No creo que al principio dijéramos nada, o que nos moviéramos. Ni siquiera éramos capaces no ya de buscar un motivo, sino de aceptar como verdadero lo que nos sucedía: sin duda el sargento que entró en la oficina mientras fumábamos el porro nos había delatado. Pero el sargento Martelo no explicó nada, estaba claro que prefería por ahora someternos a la tortura de la incertidumbre. «La habéis cagado, por idiotas», repitió antes de salir, cerrando de un portazo, «por listos, que os creéis muy listos vosotros».
Me temblaban las piernas cuando me levanté. Al otro lado de la puerta crecía el tumulto salvaje de los bisabuelos. Adonde vas, me preguntó Pepe Rifón, y yo le contesté en voz baja, adonde voy a ir, a vestirme otra vez de soldado.
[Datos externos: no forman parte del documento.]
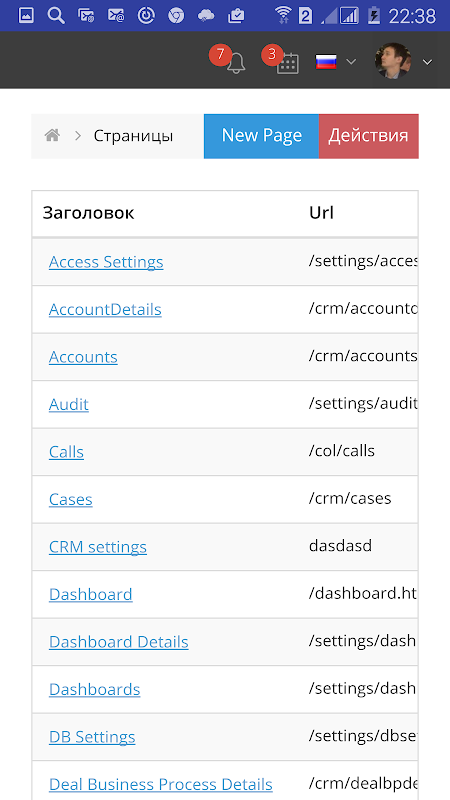Click the New Page button

coord(261,136)
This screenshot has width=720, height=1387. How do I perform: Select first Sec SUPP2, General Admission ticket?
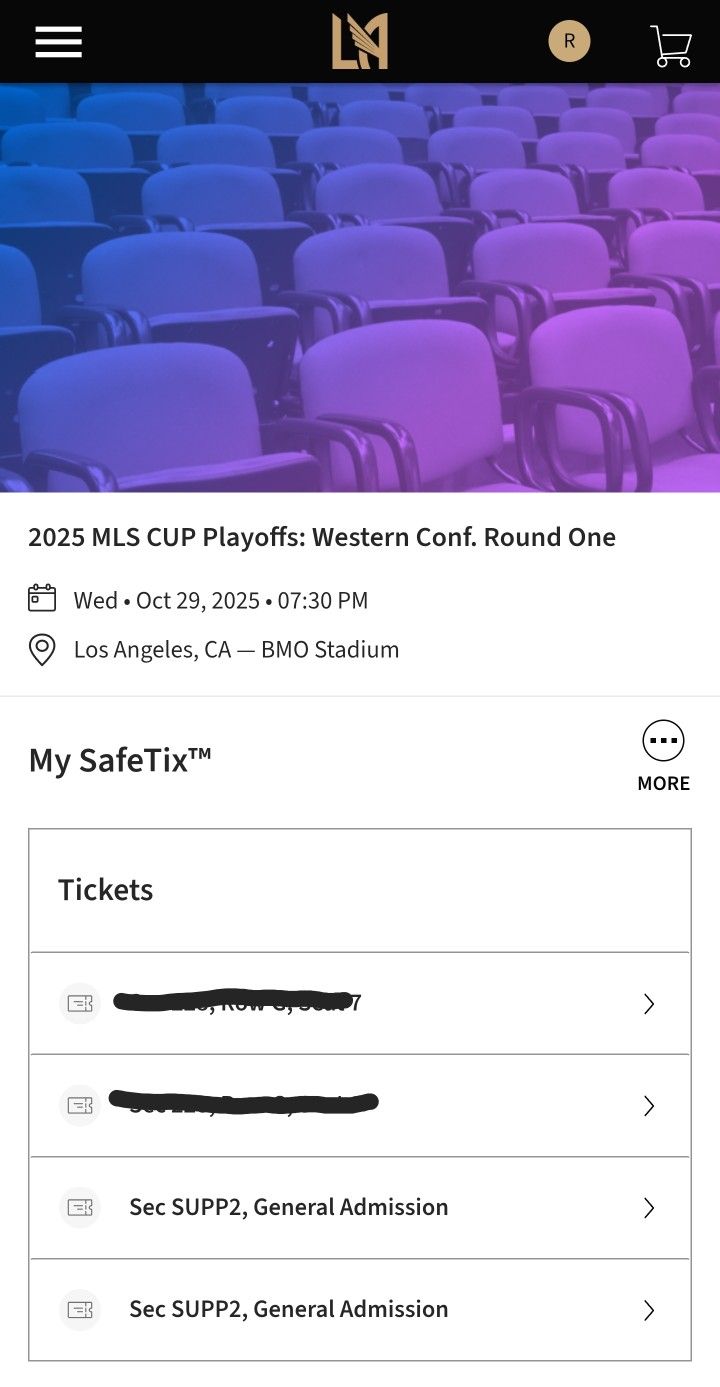(288, 1207)
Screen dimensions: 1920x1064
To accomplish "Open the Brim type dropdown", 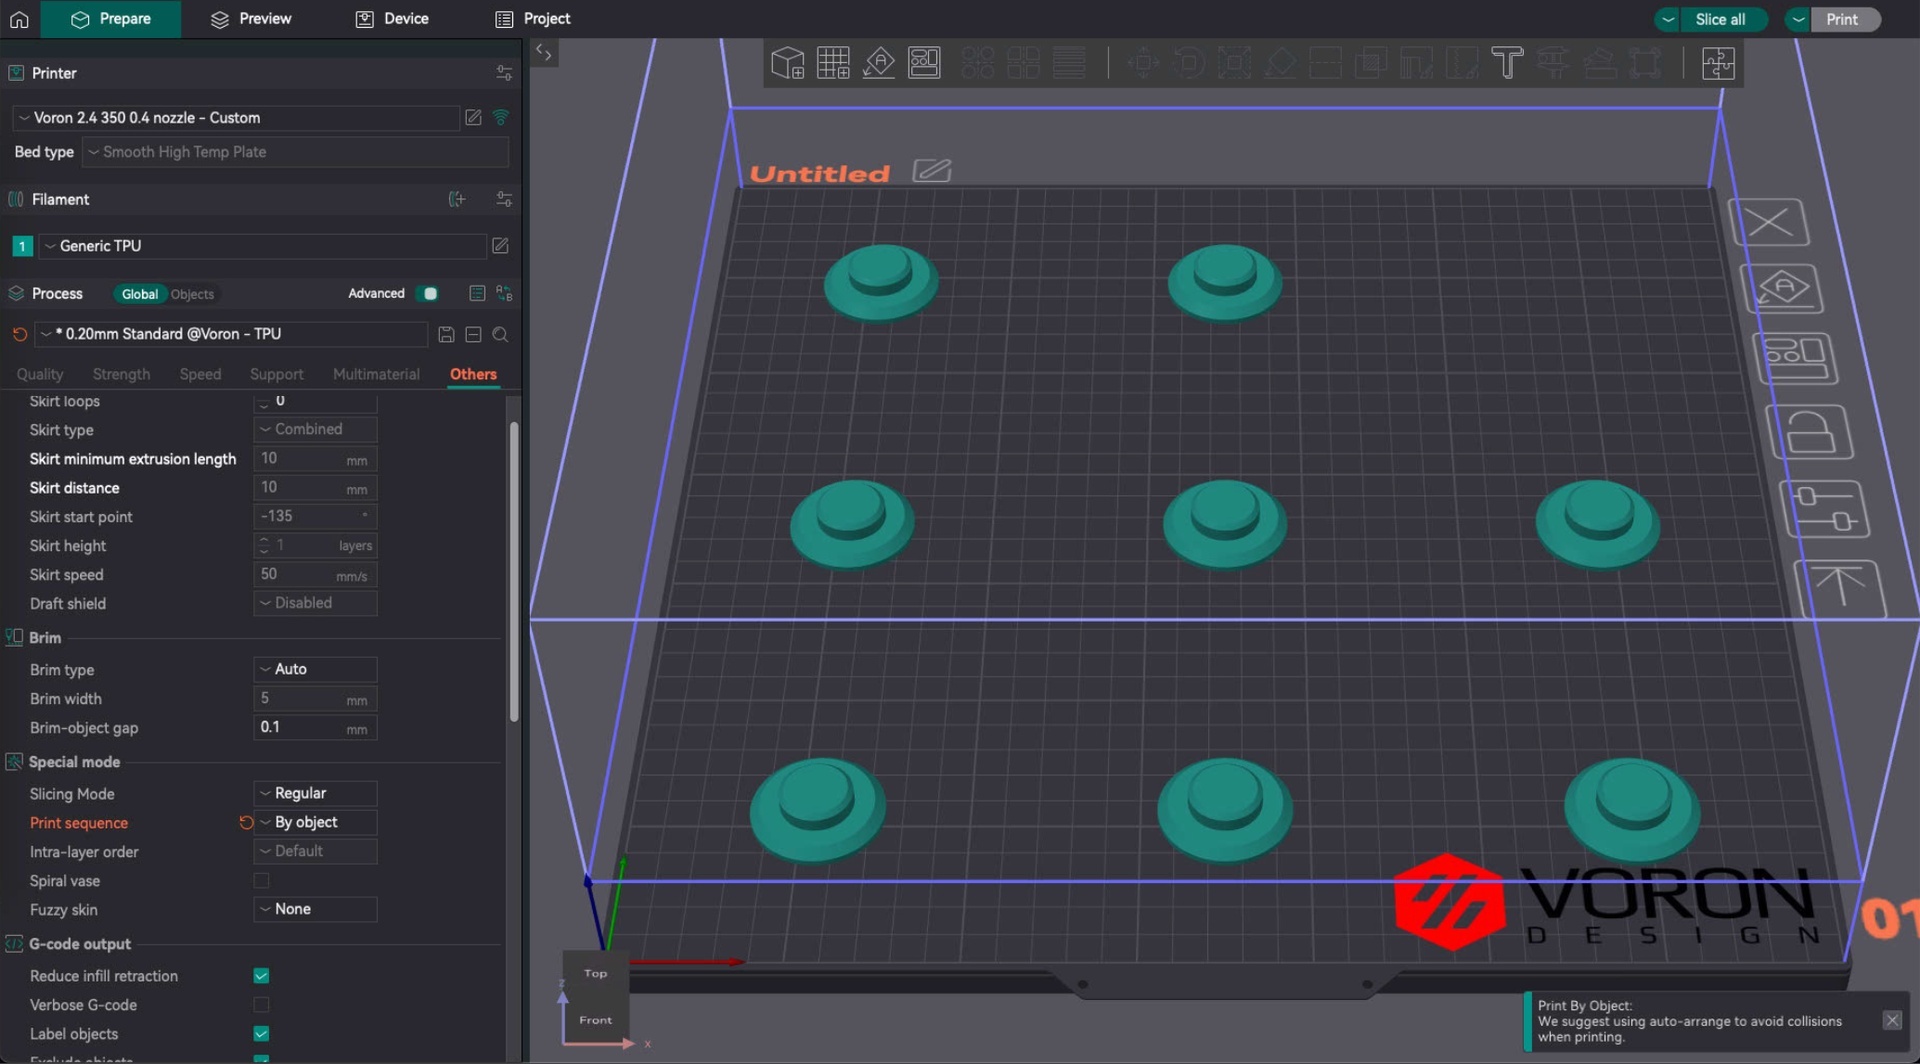I will point(315,669).
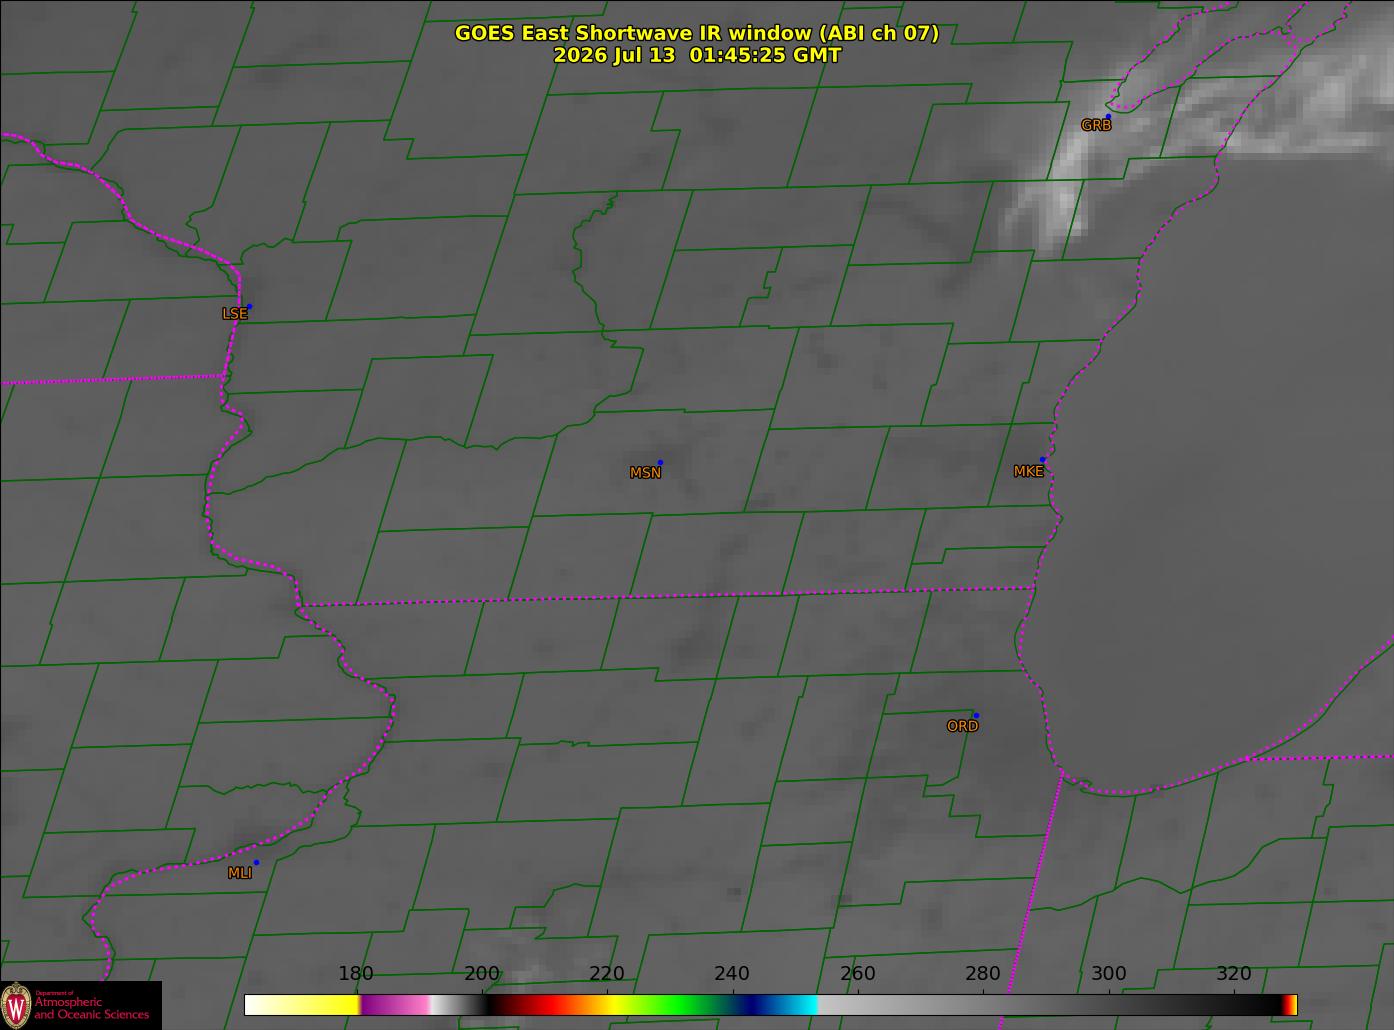Viewport: 1394px width, 1030px height.
Task: Select the MKE station label
Action: click(1028, 471)
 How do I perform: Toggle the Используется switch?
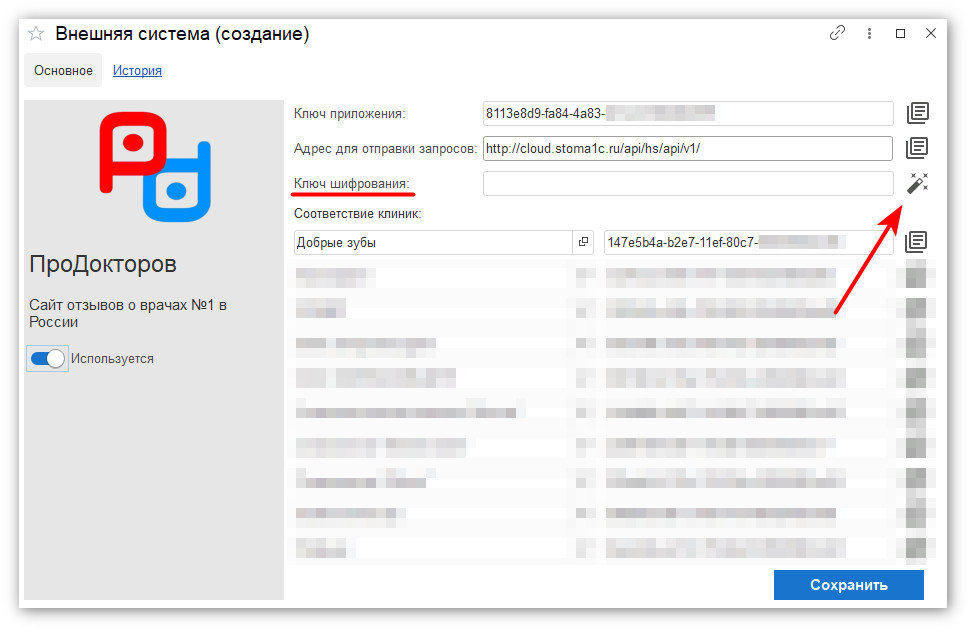coord(48,359)
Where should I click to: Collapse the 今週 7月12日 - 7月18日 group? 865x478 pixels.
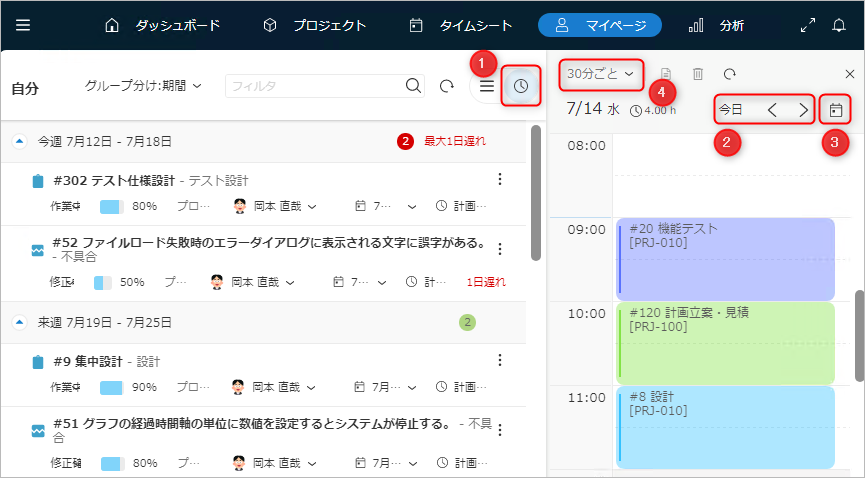pyautogui.click(x=20, y=142)
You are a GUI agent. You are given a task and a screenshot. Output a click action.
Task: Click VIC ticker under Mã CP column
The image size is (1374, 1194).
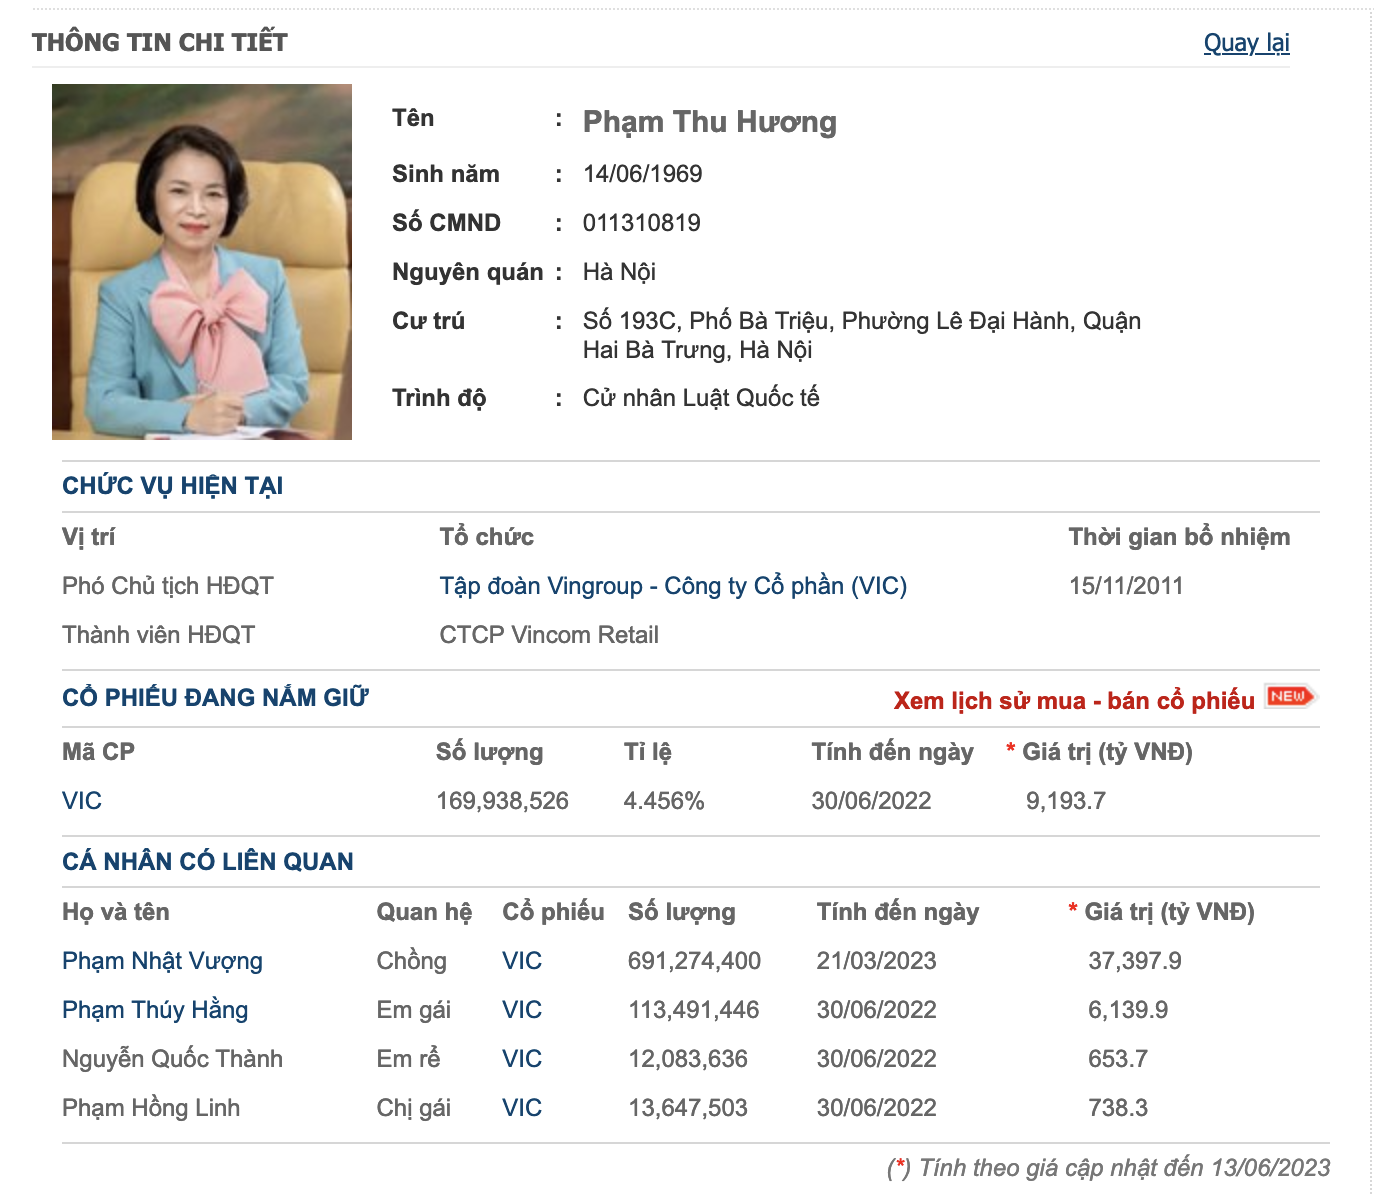(82, 801)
Tú no te muevas, dijo, siempre con aquel aire de sagacidad y de calma, no hagamos nada hasta que no hablemos con el capitán, o con el brigada Peláez. No podía creerlo, no aceptaba que no fuéramos a irnos, que el reloj se hubiera parado en los últimos minutos, pero la debilidad de las piernas, el vacío en el estómago y el temblor de las manos que no acertaban a encender un cigarrillo, me estaban diciendo que era verdad el desastre, que se había cumplido la amenaza que estuvo pendiendo sobre mí desde que llegué al cuartel, desde que el capitán recibió aquel informe con el sello de alto secreto, discreta vigilancia durante seis meses. El pavor se convertía en remordimiento, debí haber sido más prudente, os advertí que no encendierais el porro en la oficina, le dije con amargura y resentimiento a Pepe Rifón, a quién se le ocurre jugársela así, una hora antes de irnos. Pero él se mantenía lúcido, no puede ser por eso, razonó, hablando tan en voz baja como yo mientras al otro lado de la puerta cerrada aumentaban los gritos, los portazos, el escándalo beodo de una celebración de la que nosotros dos ahora estábamos excluidos: no te das cuenta, si fuera por lo del porro habrían arrestado también a Juan Rojo, y Martelo sólo ha hablado de nosotros dos.